Rewrite the part of the material that opens with the line containing "You are a computer-use agent." and runs through the end of the material, replacing "Settings" with "Profile" and changing nothing else. Leave the pictures out of your answer.

───── DATA PROVIDED

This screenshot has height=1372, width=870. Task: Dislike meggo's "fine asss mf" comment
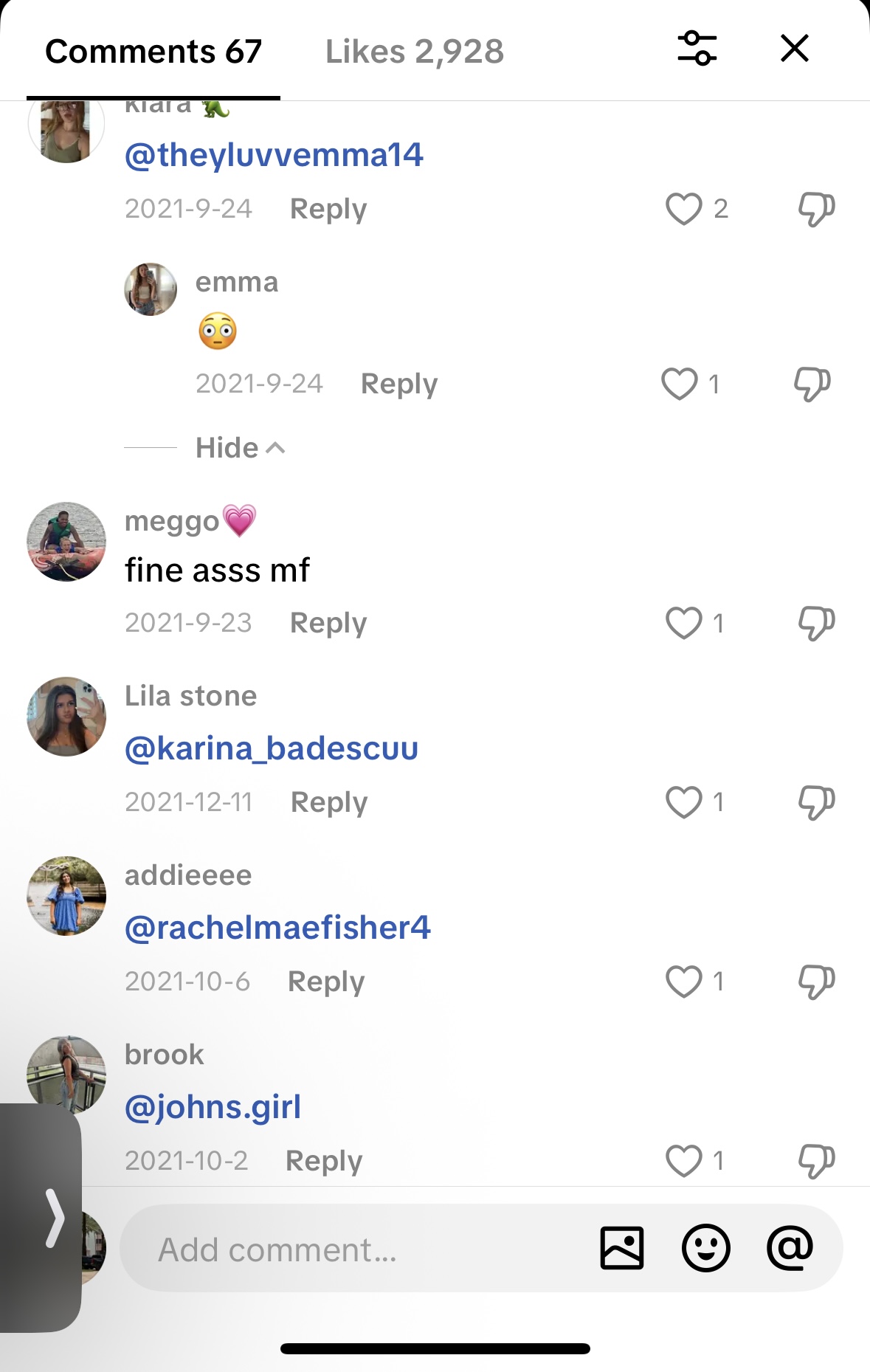[816, 623]
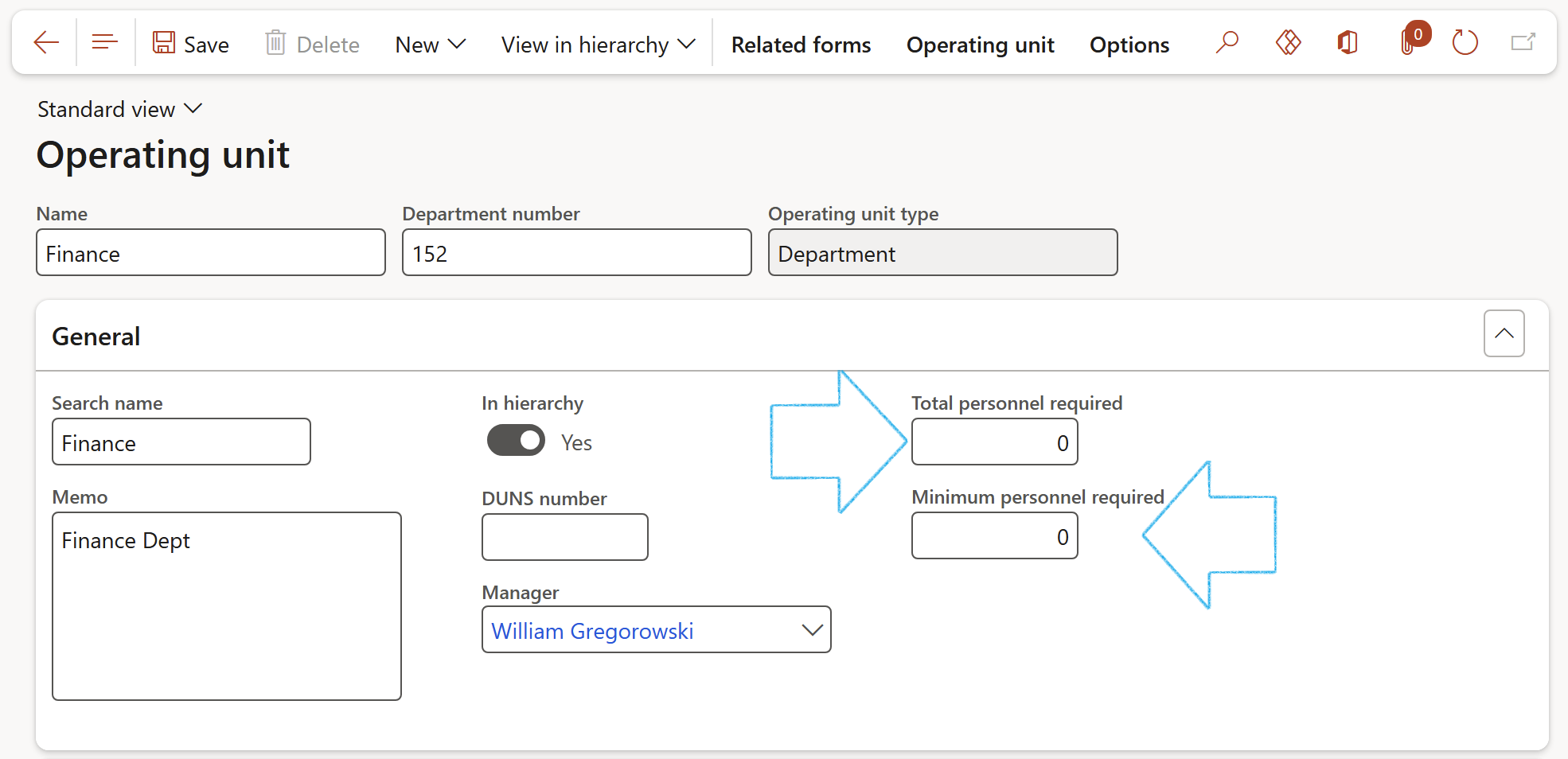
Task: Follow the William Gregorowski link
Action: 592,631
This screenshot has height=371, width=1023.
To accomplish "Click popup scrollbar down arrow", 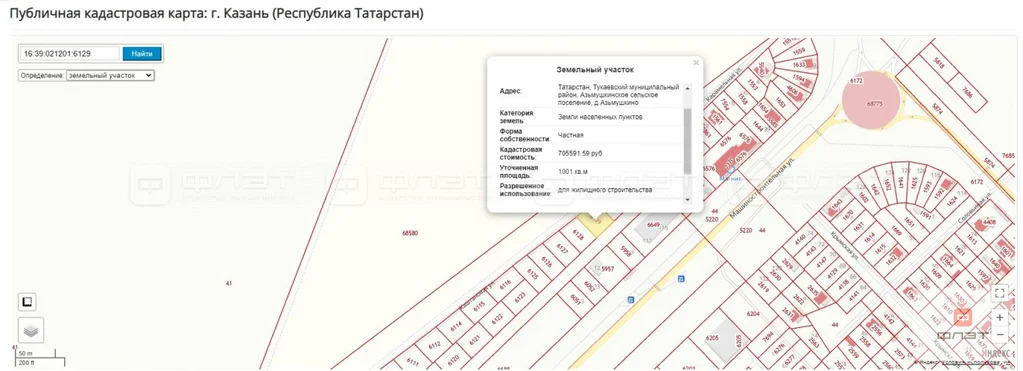I will tap(687, 199).
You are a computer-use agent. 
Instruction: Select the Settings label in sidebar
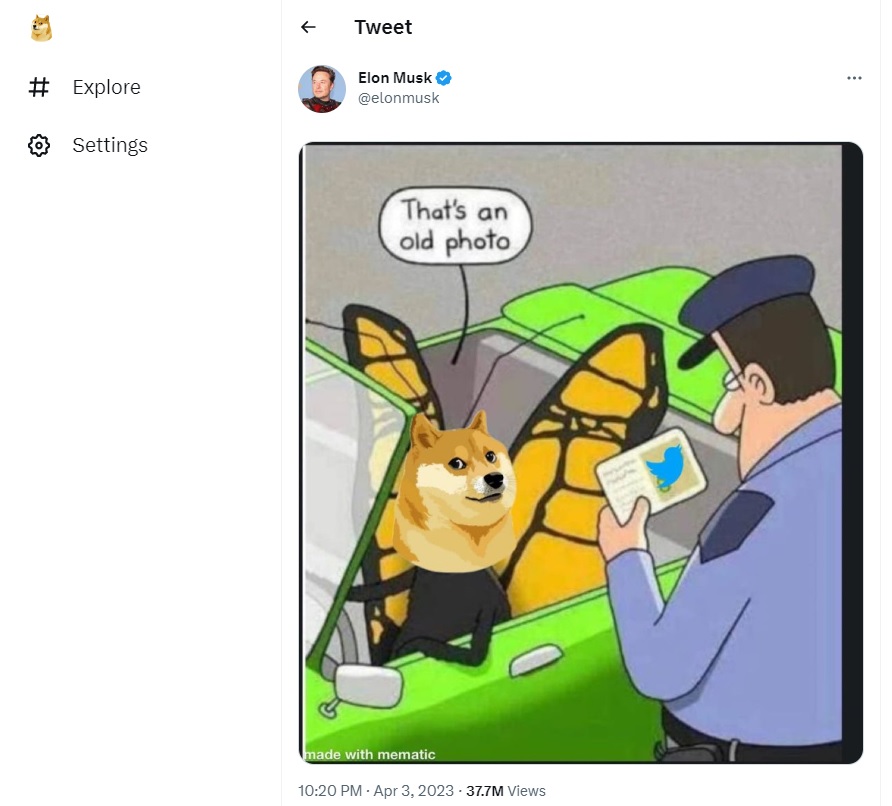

──────────

--- SOLUTION BELOW ---
You are a computer-use agent. 
Instruction: Select the Profile label in sidebar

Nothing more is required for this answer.